The initial cost of the RFID tracking system needs to be considered in terms of the longer-term benefits to the organisation and will be dependent on the size of the organisation, level of equipment needing to be tagged, and whether a Real Time Logistics Solution (RTLS) system, which allows you to track items/people in real time, is purchased at the same time.
A recent comprehensive, combined RFID/RTLS implementation in a 783-bed hospital in Australia cost in the region of £1.4m, but it doesn’t have to be a ‘big bang’ approach as it is possible to do a phased implementation over time to balance the RFID System costs against the year on year equipment cost benefits.
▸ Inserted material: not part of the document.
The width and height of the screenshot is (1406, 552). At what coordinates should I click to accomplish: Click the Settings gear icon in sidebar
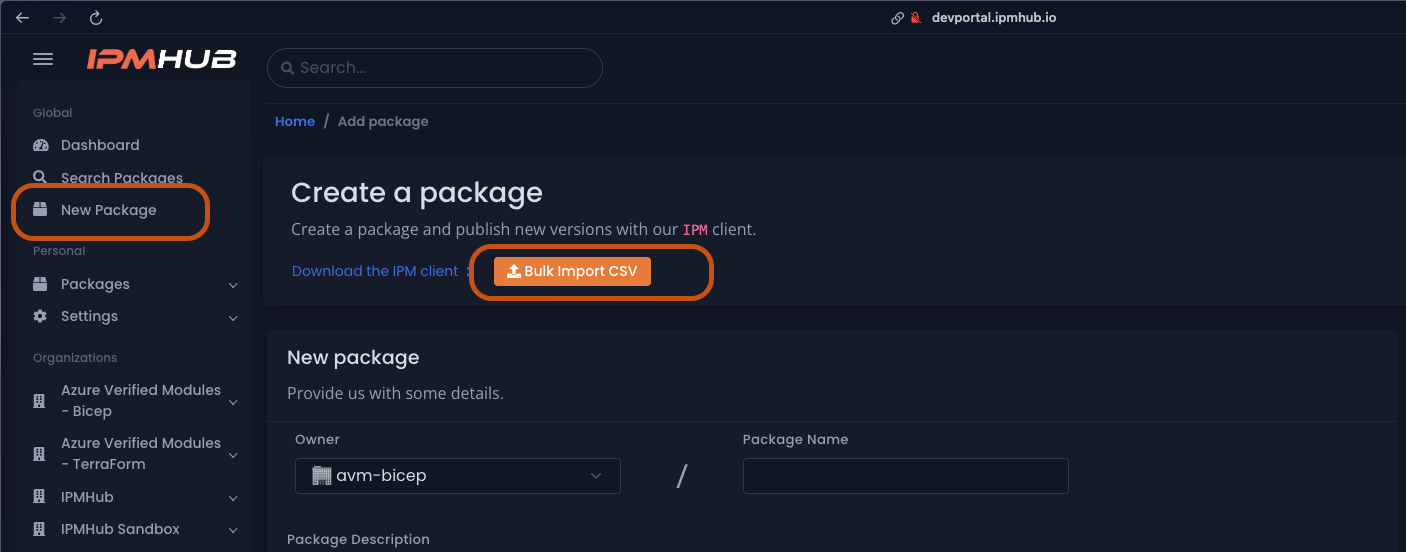[x=41, y=316]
Here are some example costs of typical items of equipment that could be better utilised and overall numbers reduced as a result of centralised management and RFID tagging, excluding VAT, framework contracts, and volume discounts:
- Portable Nebulisers – £100-150
- Vital Signs Monitors, depending on specification – £1000-10,000
- ECG Machines – £5,000
- Single Channel Volumetric Infusion Pump – £775-1000
Hospitals may have hundreds of the above items that have been purchased over time and a review of these numbers, age, utilisation etc and the development of a replacement and withdrawal programme could make a significant difference to annual capital spend and the ongoing revenue spend on maintenance.
An 860-bed new hospital build some years ago, pre-RFID tagging, purchased as an example, 330 single-channel volumetric syringe pumps and 160 mobile vital signs monitors, with what we now know about the benefits of RFID tagging what would be the total numbers procured be now?
One hospital case study published on the Harland Simon website references a request for 50 additional ambulatory syringe infusion pumps at a trust that had 40 on their equipment database of which they could only identify the location of four.
The trust had been undertaking a phased implementation of RFID tagging and took this as their next area for rollout, finding a further 22 devices.
Once these pumps had been located staff felt there were sufficient in the system and the request for a further 50 was withdrawn, saving the trust approximately £50,000 on the purchase, plus the year-on-year cost of maintenance on the additional equipment and the funds could be redirected towards another service’s needs.